Stored items:
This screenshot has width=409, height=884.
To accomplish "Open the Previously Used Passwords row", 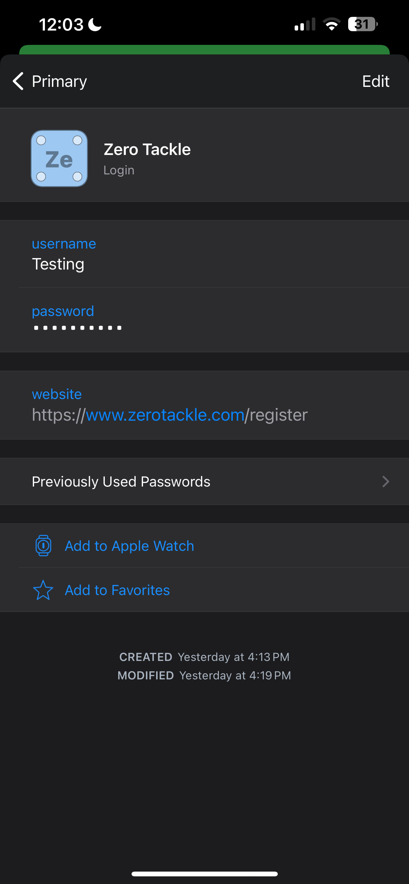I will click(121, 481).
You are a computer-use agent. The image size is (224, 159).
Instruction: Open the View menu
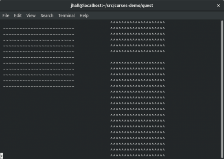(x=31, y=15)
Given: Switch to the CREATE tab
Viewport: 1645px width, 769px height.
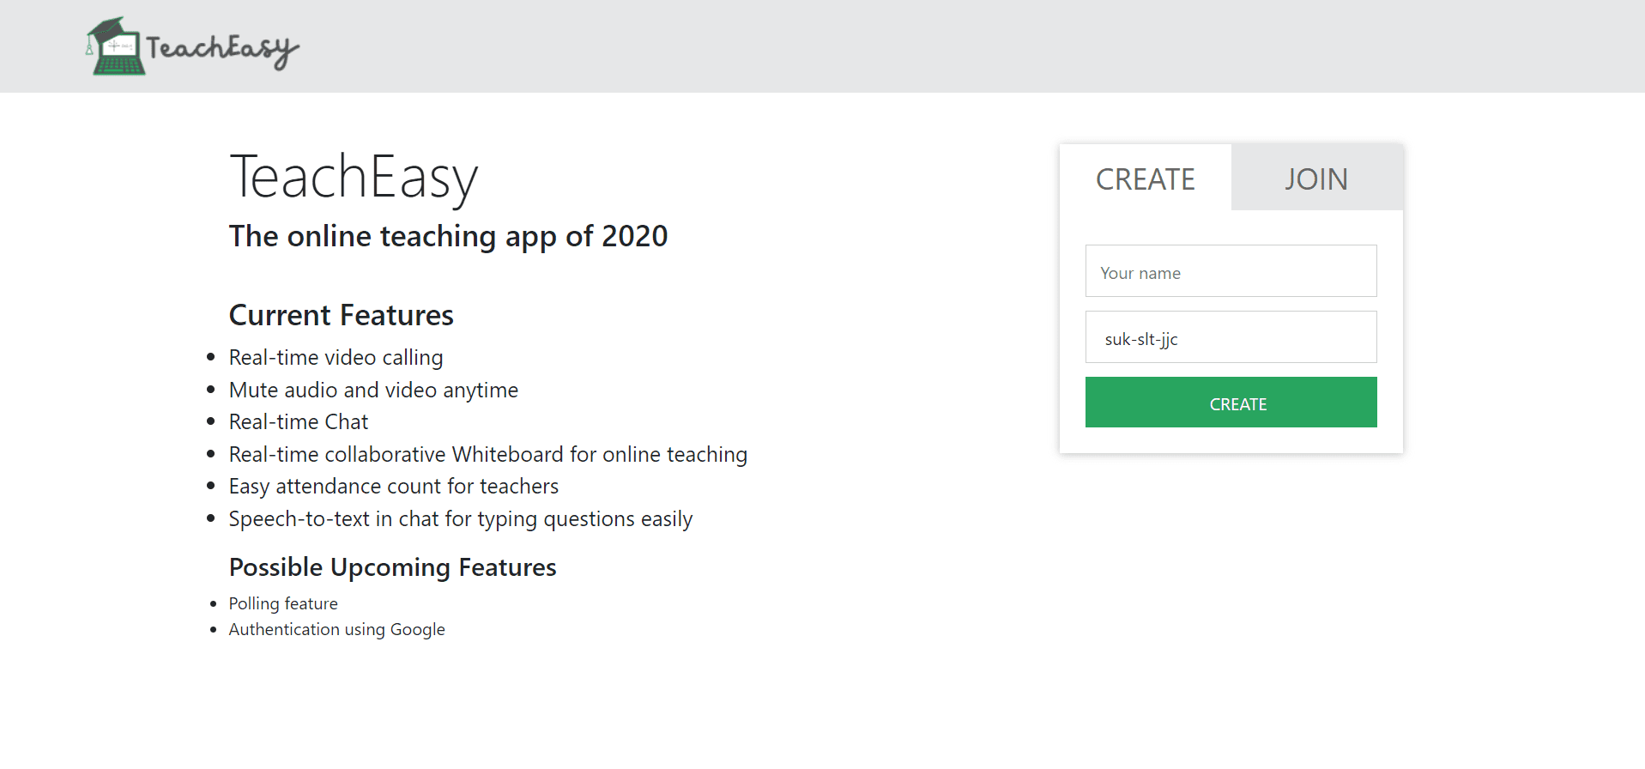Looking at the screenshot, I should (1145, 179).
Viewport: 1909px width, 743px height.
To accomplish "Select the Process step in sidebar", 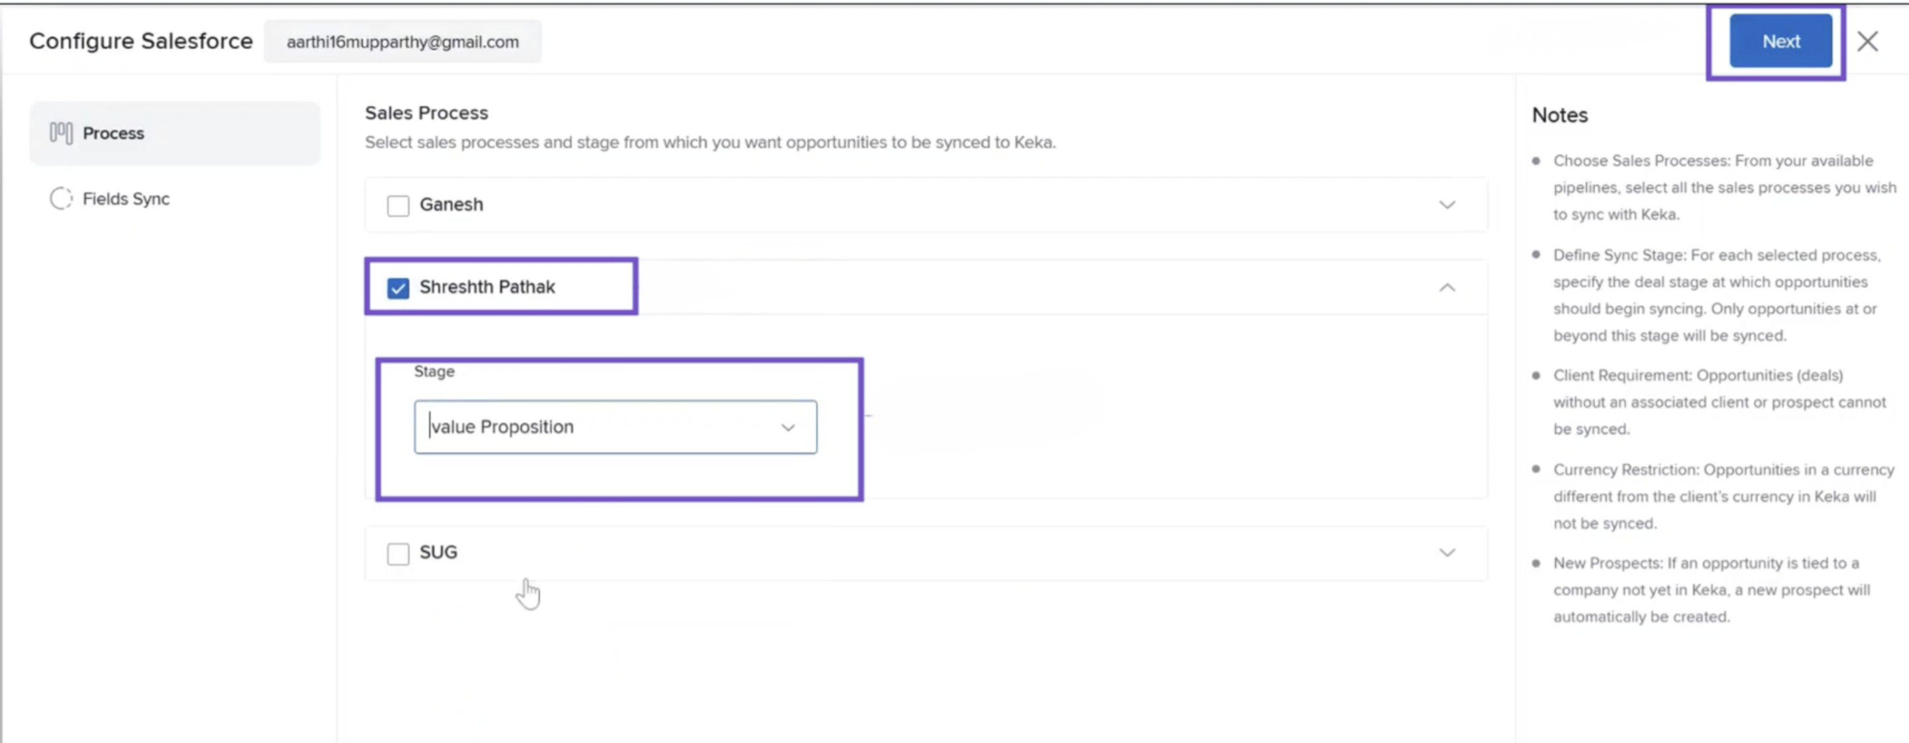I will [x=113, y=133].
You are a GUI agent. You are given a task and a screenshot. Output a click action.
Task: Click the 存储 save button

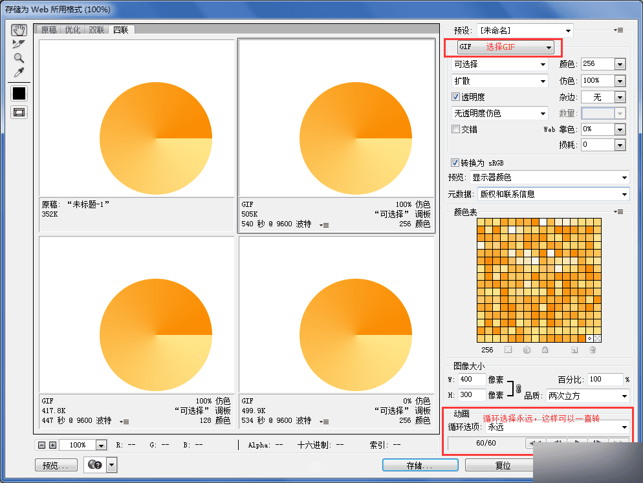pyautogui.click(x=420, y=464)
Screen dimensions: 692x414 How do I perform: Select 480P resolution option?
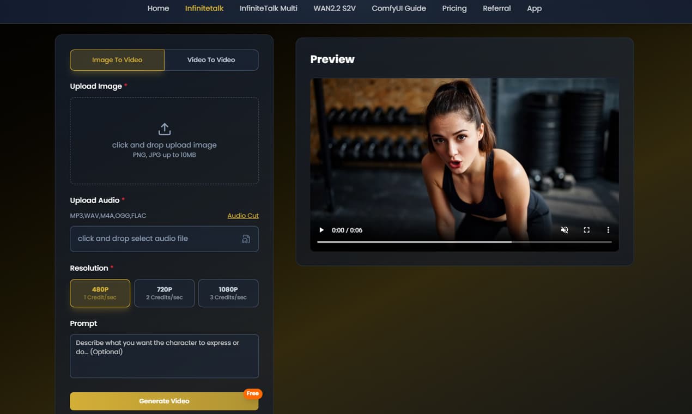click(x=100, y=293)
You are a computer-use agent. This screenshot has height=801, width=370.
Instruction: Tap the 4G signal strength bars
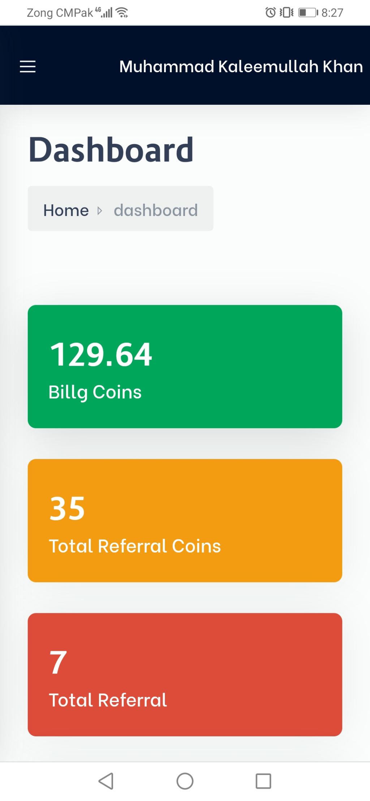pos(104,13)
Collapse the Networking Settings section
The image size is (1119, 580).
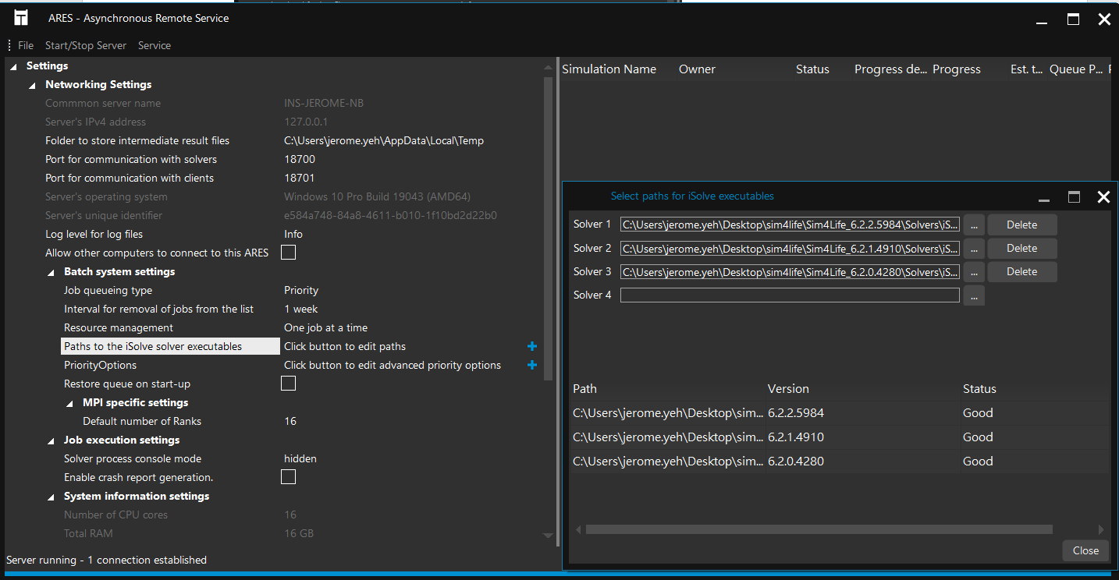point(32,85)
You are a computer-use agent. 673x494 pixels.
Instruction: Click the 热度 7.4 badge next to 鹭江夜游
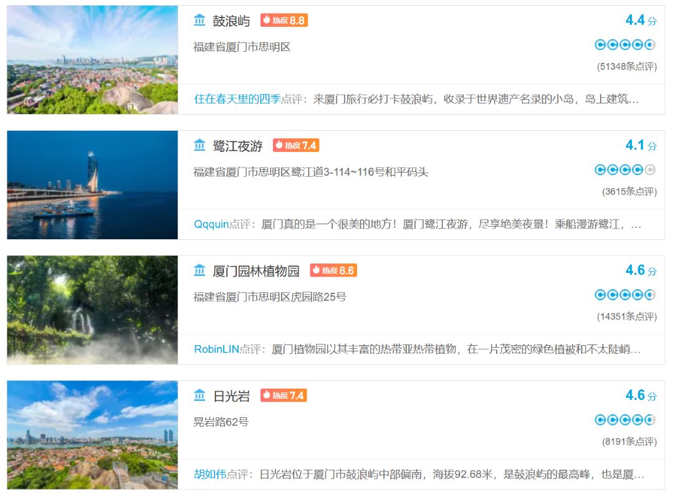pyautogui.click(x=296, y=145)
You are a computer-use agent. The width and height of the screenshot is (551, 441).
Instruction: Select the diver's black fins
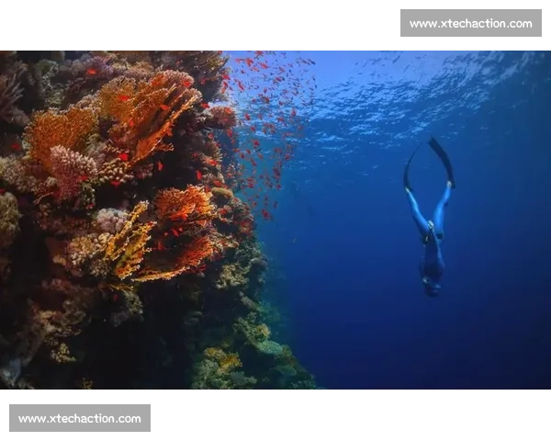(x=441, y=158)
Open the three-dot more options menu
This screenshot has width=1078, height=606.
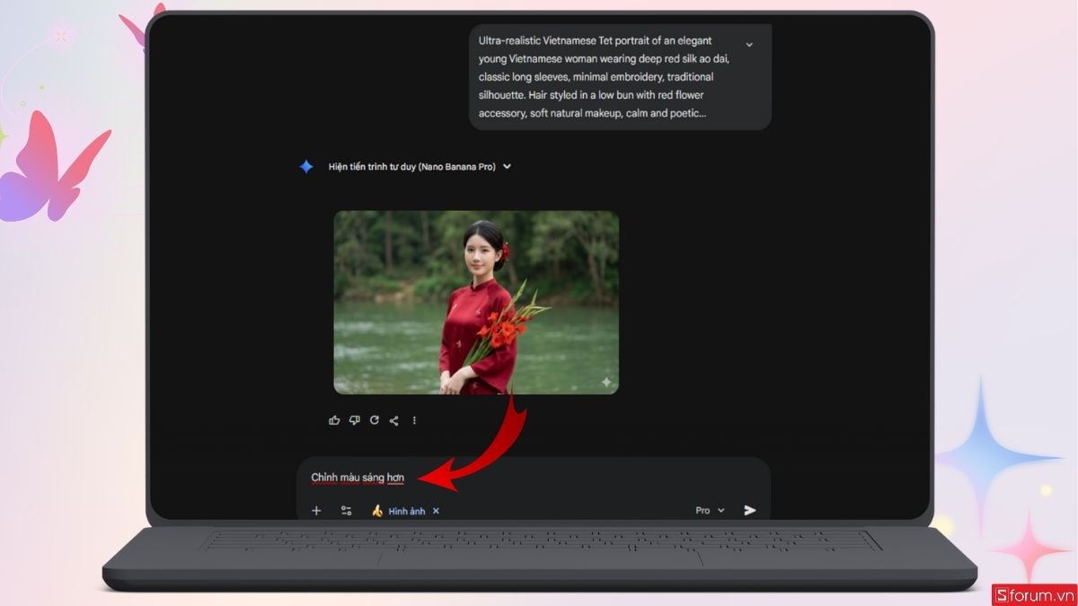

**TASK TO COMPLETE**
Review the preceding data and report every line that includes the string "This".

**YOUR SOLUTION**
This screenshot has width=409, height=884.
You are a computer-use agent. This screenshot has height=801, width=370.
This screenshot has width=1078, height=606.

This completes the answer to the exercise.